The flat belongs to Sheila and Tony Wendice, a couple in a marriage which has long gone stale. Tony, an ace tennis star at a time when Wimbledon had amateur status and no money changed hands, has become used to a lavish lifestyle thanks to his wealthy wife but has discovered she is having an affair. Supposing she leaves him for thriller writer Max, where will his luxurious lifestyle be then?
No prizes for guessing what’s coming next, but the plot is complicated, involved, and very ingenious with plenty of surprises to keep the audience guessing.
Early in the play, Max is asked, “Do you believe in the perfect murder?” “Absolutely” he replies, “on paper, because things turn out as the author plans—in real life they don’t”. A thought that Tony disregarded.
Daniel Betts as Tony gives us a seemingly cool and calm personality, making the sociopath lurking beneath the surface all the more sinister, while Kelly Hotten is impressive as Sheila, the glamorous, sophisticated wife who turns into a shattered wreck as the play progresses.
Philip Cairns’s Max seemed a little stilted at the beginning, but soon comes into his own, especially with his impassioned plea for Tony to confess in a very neat little ironical twist to the tale.
Last to arrive on the scene is the accomplished Christopher Timothy as a mild but persistent Inspector Hubbard.
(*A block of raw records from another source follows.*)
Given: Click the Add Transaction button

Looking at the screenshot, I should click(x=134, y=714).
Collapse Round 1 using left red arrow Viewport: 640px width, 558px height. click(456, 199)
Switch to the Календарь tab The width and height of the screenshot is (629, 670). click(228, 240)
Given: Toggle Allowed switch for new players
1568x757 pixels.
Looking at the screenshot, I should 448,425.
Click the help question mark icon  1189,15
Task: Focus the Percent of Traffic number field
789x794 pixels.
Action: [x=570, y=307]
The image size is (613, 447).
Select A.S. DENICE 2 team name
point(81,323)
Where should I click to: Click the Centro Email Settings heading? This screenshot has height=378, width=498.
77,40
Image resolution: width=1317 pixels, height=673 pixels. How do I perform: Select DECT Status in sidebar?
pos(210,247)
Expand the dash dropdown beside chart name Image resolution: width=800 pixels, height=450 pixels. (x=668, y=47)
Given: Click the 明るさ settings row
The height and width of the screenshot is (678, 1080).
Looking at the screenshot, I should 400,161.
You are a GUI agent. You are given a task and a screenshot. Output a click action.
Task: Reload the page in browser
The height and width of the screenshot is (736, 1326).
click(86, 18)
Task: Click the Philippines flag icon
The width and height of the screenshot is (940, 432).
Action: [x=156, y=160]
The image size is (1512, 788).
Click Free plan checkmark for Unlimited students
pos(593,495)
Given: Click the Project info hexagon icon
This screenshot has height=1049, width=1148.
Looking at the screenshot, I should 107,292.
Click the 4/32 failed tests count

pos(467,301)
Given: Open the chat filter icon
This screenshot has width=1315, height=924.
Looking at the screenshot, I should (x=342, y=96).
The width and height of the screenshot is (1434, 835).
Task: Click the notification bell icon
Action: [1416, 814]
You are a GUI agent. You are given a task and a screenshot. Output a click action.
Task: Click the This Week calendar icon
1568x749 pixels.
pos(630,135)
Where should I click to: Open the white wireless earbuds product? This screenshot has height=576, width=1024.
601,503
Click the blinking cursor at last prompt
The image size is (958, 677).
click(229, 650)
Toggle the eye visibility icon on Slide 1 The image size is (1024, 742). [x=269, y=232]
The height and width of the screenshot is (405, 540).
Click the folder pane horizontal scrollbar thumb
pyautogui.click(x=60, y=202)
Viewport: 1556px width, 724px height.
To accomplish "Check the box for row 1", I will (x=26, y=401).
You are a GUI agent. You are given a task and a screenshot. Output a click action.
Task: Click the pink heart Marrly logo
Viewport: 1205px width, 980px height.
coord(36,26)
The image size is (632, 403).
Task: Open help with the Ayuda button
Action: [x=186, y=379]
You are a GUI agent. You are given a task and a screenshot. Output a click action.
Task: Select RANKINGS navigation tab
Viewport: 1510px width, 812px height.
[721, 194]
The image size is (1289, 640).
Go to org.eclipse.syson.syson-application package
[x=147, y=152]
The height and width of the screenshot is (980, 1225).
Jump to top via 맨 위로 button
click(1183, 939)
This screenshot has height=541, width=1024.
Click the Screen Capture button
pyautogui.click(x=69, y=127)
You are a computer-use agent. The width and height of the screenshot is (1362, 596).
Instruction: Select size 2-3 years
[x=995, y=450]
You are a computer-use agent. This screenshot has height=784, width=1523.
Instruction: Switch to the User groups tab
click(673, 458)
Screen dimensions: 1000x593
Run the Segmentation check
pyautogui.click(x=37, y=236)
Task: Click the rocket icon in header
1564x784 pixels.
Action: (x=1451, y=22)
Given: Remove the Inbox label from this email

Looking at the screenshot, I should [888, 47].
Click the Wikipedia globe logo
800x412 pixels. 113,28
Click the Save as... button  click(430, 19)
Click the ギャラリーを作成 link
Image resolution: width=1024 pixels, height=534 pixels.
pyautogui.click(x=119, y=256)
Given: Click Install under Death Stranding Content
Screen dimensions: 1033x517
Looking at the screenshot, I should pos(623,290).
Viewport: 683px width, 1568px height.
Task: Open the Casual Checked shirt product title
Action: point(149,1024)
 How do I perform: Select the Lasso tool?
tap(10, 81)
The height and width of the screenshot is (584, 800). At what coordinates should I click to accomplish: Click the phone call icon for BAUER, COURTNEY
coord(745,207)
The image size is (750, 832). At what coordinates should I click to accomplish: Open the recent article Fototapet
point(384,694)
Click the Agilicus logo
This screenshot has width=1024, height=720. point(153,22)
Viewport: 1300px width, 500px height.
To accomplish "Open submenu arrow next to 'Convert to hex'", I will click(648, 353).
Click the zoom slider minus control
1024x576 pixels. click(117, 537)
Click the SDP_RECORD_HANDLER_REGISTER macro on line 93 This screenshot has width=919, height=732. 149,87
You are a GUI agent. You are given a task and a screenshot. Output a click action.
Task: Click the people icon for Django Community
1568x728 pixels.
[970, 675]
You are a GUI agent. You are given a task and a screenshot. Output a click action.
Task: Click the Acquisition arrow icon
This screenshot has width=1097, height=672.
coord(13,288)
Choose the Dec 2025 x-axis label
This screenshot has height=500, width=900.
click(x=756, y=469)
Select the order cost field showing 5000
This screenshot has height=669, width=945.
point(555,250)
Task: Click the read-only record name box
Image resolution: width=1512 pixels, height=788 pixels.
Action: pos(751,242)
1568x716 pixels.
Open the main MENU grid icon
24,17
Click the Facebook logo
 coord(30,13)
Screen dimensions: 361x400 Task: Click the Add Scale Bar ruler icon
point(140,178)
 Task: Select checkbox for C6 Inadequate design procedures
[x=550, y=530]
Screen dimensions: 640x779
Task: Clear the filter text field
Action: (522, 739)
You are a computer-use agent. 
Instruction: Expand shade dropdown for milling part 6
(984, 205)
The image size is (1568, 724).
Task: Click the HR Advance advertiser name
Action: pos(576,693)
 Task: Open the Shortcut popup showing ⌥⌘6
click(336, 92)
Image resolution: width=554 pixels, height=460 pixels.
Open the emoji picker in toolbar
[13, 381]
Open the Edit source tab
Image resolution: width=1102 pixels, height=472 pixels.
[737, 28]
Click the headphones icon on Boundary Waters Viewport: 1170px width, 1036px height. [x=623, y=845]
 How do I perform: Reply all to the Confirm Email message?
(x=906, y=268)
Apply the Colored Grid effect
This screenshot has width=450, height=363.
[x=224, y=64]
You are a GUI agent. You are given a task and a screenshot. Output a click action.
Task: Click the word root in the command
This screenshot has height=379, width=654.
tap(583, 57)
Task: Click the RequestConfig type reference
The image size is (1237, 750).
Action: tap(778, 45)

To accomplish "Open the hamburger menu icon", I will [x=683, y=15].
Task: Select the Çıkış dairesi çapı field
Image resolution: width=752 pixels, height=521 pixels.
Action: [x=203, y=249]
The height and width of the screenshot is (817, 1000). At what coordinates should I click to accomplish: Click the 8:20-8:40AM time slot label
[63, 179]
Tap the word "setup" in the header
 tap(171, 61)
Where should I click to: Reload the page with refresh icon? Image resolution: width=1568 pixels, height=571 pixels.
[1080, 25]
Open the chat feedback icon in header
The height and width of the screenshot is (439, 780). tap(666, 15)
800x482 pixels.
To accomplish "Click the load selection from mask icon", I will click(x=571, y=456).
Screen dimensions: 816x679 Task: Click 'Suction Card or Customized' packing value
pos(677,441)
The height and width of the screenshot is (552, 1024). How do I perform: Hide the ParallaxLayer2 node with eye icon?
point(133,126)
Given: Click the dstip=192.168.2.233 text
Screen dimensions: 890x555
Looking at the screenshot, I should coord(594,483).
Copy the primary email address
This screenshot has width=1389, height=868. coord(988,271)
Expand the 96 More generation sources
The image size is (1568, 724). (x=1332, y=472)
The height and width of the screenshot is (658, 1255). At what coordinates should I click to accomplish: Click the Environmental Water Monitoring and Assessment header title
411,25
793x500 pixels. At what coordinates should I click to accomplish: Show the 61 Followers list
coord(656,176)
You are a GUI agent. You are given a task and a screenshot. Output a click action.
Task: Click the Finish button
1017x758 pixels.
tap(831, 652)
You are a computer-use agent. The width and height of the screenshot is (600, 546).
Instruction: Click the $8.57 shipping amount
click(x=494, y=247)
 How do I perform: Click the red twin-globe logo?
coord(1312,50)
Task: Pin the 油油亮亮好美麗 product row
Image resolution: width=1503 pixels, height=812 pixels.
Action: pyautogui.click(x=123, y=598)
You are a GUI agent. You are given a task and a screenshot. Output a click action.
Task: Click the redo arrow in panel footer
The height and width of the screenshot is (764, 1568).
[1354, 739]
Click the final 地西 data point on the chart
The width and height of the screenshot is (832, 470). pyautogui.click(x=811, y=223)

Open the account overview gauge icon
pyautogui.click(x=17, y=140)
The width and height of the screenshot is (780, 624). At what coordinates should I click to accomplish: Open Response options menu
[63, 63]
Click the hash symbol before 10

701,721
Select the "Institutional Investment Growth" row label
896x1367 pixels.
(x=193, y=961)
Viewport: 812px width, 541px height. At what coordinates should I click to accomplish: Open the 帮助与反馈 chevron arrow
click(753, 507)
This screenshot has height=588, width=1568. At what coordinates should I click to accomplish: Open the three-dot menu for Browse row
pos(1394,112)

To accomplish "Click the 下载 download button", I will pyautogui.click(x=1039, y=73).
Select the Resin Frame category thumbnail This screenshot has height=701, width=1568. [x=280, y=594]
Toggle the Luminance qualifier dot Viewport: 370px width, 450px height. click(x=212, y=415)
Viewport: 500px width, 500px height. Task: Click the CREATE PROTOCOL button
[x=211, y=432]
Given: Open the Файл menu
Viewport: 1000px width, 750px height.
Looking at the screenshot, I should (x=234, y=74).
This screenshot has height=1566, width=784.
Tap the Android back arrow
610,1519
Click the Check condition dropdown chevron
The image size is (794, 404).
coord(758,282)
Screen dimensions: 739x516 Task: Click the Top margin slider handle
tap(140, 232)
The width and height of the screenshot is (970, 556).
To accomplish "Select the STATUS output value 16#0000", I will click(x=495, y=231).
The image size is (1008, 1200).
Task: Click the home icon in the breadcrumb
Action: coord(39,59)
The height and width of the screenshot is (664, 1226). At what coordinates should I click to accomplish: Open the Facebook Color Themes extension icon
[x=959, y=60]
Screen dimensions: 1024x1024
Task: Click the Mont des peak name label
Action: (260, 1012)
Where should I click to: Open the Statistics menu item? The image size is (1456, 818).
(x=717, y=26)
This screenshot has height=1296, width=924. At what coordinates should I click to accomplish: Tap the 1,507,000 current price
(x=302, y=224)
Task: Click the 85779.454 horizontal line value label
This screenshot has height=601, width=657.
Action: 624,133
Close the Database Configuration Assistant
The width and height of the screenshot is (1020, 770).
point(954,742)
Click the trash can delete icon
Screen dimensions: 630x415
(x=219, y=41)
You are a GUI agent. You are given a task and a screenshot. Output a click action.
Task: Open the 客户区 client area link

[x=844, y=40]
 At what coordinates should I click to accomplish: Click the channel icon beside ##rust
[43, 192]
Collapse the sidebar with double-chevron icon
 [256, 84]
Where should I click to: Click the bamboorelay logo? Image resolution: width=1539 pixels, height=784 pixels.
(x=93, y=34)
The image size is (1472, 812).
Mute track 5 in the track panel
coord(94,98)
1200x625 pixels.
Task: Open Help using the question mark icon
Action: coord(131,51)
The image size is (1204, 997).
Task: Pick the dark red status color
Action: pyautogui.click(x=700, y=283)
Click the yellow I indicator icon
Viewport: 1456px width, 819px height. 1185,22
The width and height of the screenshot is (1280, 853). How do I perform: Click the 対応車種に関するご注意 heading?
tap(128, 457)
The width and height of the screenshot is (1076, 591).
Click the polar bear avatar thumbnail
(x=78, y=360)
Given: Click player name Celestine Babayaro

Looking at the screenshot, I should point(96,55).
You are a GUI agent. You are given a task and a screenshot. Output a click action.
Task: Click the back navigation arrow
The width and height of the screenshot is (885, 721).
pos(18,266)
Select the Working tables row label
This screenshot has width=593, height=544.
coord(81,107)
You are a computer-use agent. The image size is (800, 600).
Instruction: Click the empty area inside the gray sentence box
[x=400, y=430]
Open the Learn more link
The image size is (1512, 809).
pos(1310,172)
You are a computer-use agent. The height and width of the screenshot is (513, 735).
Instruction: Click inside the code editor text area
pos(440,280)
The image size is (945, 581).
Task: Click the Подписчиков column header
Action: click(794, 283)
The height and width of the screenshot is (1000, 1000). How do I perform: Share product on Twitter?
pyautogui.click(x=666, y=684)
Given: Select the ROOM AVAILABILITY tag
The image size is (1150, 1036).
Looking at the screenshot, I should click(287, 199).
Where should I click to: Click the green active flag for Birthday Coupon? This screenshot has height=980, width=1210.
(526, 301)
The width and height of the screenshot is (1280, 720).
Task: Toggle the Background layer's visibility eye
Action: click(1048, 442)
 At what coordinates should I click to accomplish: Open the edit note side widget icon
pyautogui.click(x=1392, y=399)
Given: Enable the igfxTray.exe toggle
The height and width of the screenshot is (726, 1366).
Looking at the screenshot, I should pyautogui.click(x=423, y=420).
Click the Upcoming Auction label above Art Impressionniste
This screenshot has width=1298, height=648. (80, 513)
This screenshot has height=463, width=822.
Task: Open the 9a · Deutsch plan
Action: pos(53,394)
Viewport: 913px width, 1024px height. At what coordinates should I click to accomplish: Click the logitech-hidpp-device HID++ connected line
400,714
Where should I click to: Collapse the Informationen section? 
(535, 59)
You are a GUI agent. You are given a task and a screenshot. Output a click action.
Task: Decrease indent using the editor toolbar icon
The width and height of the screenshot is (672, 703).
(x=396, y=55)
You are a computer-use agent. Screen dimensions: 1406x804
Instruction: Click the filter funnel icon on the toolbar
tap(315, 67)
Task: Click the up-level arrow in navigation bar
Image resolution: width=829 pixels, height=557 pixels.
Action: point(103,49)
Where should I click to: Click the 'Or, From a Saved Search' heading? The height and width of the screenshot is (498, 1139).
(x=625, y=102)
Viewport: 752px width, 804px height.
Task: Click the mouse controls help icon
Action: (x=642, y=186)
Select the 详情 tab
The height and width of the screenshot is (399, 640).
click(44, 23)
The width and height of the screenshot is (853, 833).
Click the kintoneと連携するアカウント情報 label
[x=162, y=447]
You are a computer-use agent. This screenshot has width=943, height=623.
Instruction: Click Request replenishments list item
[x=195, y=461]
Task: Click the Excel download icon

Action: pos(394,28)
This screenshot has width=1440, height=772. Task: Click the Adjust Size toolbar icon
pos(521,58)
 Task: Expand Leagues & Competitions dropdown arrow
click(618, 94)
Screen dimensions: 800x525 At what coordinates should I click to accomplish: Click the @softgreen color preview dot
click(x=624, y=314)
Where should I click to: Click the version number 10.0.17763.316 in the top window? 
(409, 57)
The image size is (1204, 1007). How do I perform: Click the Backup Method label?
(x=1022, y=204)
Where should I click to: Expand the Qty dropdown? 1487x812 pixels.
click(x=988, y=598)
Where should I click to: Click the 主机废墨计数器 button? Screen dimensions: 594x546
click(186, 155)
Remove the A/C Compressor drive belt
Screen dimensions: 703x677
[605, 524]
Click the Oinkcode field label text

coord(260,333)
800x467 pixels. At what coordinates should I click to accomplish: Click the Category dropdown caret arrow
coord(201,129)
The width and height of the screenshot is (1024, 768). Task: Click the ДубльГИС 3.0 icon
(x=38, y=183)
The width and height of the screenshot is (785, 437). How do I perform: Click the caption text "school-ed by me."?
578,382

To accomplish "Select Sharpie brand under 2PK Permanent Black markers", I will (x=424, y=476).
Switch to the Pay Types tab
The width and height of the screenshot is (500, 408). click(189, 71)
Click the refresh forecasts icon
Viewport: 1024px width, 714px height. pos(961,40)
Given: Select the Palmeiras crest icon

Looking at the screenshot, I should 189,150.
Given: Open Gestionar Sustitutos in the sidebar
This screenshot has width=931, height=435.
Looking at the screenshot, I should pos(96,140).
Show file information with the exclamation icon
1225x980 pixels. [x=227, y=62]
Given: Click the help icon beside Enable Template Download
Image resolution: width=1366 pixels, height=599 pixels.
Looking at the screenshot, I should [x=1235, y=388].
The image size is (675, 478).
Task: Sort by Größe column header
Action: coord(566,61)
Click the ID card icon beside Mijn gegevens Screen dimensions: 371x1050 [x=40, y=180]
He has the unenviable task of sorting out the truth from a crime involving duplicate keys, an incriminating stolen letter, blackmail, a crucially important phone call, vast amounts of cash and a handbag lost at Victoria Station. Does that last one seem familiar?
Highly dramatic, as you would expect from Lucy Bailey’s direction, most particularly the shock opening of act 2, and the murder scene in act 1, although perhaps a little over-extended, is very graphically realistic and extremely well performed.
As always with a thriller, sound and lighting are of the utmost importance to intensify menace and suspense. Chris Davey and Mic Pool excel in both respectively with slight bursts of jazzy or bluesy music to intensify the mood.
Superbly presented and totally involving.